Cependant, elle est souvent associée au piratage. De nombreux fournisseurs illégaux diffusent des chaînes payantes sans autorisation, proposant des abonnements à des prix dérisoire. Cette concurrence déloyale affecte les acteurs légaux et pénalise les producteurs locaux, dont les revenus diminuent. Les chaînes télévisées perdent également en audience et en recettes publicitaires.
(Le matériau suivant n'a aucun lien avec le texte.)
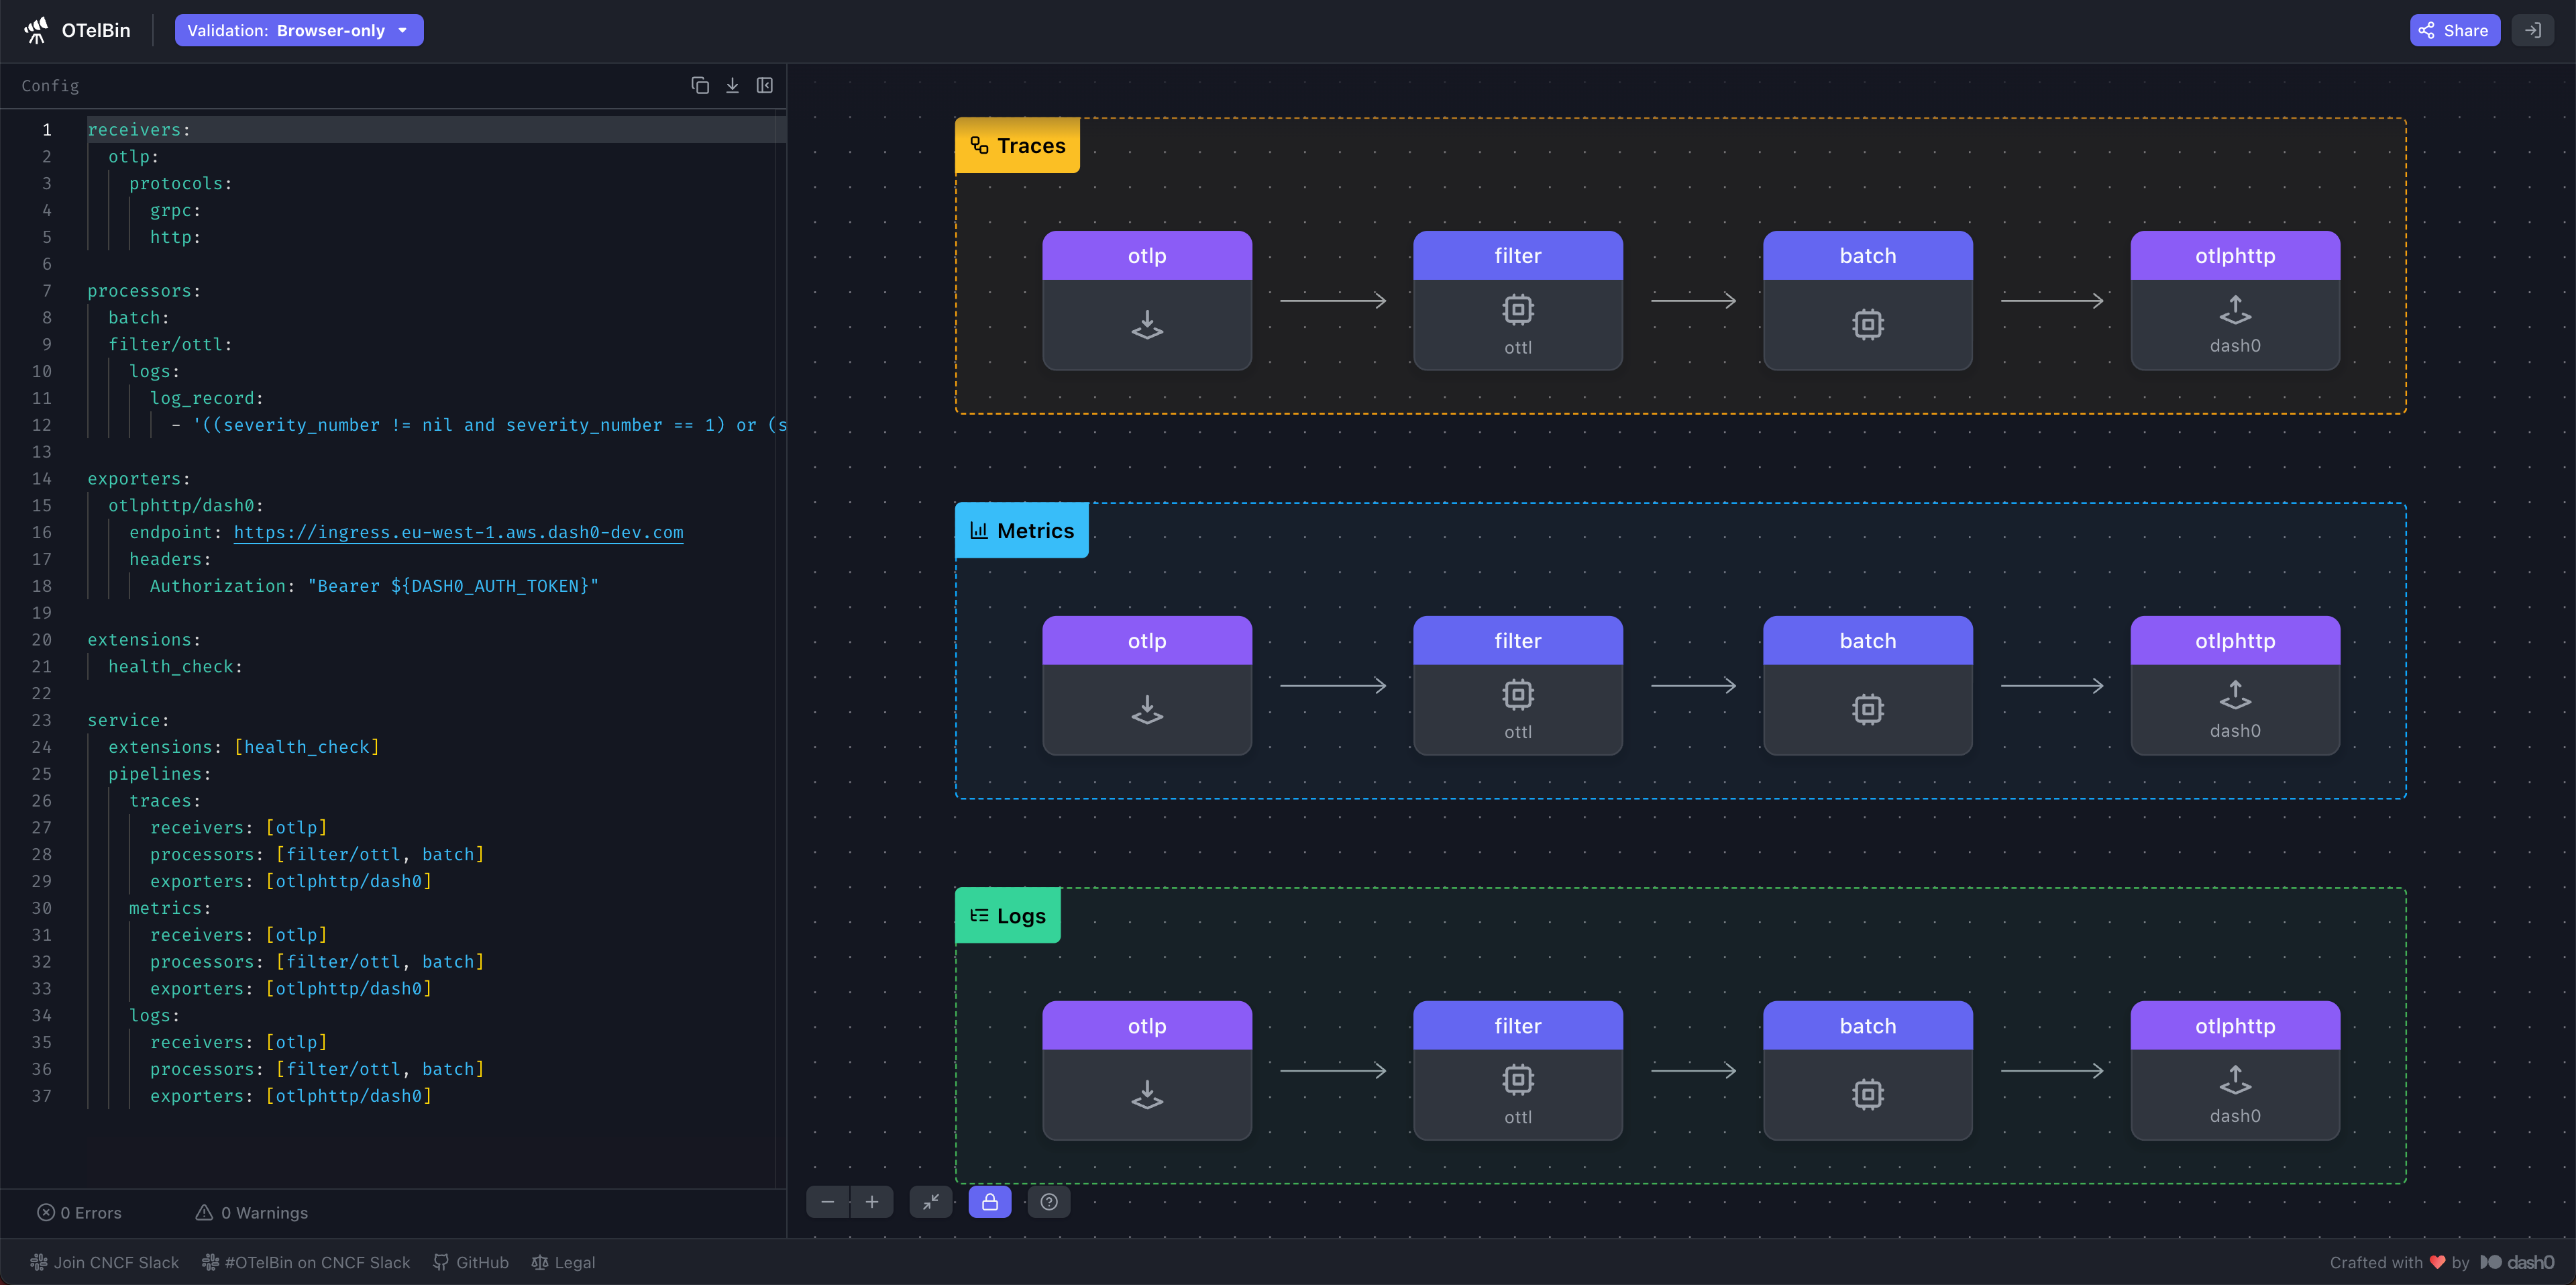
Task: Open the canvas help icon
Action: 1049,1202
Si l’IPTV en elle-même n’est pas illégale, sa distribution est soumise à une réglementation stricte. Les fournisseurs doivent obtenir une autorisation de l’Autorité de régulation de l’audiovisuel (CNRA), conformément à l’article 159 du Code de la presse.

Les acteurs en cause

Deux types de distributeurs posent problème aux opérateurs réglementés :

  1. Les plateformes internationales non autorisées localement : Netflix, Amazon Prime et DSTV, bien que légales à l’échelle mondiale, opèrent sans autorisation au Sénégal. Leurs services sont accessibles en ligne et payés via des moyens électroniques classiques, échappant ainsi au contrôle du régulateur et aux services fiscaux.
  2. Les distributeurs pirates : Des fournisseurs comme Aniwatch, BestBuyIPTV ou Cuevana3 proposent des boîtiérs IPTV illégaux à des prix très bas. Ces services sont attractifs, notamment pour les amateurs de sport, mais fonctionnent en toute illégalité. Ils fragilisent l’économie locale en privant les chaînes et producteurs de revenus essentiels.

Le piratage via l’IPTV a des conséquences néfastes. Il prive les créateurs de financements pour de nouveaux projets et freine le développement de l’industrie audiovisuelle sénégalaise. De plus, il expose les utilisateurs à des contenus inappropriés, notamment les plus jeunes, faute de contrôles parentaux.

Lutte contre le piratage

Face à ces enjeux, le Sénégal a adopté des mesures strictes. Le Code pénal inclut désormais la notion de « captation frauduleuse d’images », passible de sanctions lourdes. L’article 368 bis de la Loi 2014-27 prévoit des peines pouvant aller jusqu’à deux ans d’emprisonnement et des amendes élevées pour toute diffusion illégale de contenus audiovisuels.

Plus de 200 revendeurs de boîtièrs IPTV pirates ont récemment été arrêtés au Sénégal et dans d’autres pays africains, notamment en Côte d’Ivoire, en Guinée, au Cameroun et au Congo. En France, depuis 2022, plus de 3.370 sites pirates ont été bloqués, et les autorités multiplient les actions contre les fournisseurs et utilisateurs de services illégaux.

Un avenir à encadrer

Bien que le piratage constitue un frein au développement de l’industrie audiovisuelle, l’IPTV en elle-même représente à la fois une opportunité et un défi. Si elle est bien réglementée, elle peut favoriser l’innovation, démocratiser l’accès aux contenus et renforcer l’économie locale.

L’avenir de l’IPTV au Sénégal dépendra de la capacité à concilier les innovations technologiques avec la protection des droits des créateurs. Une réglementation efficace et une sensibilisation accrue seront essentielles pour transformer cette technologie en un levier de développement durable pour l’industrie audiovisuelle locale.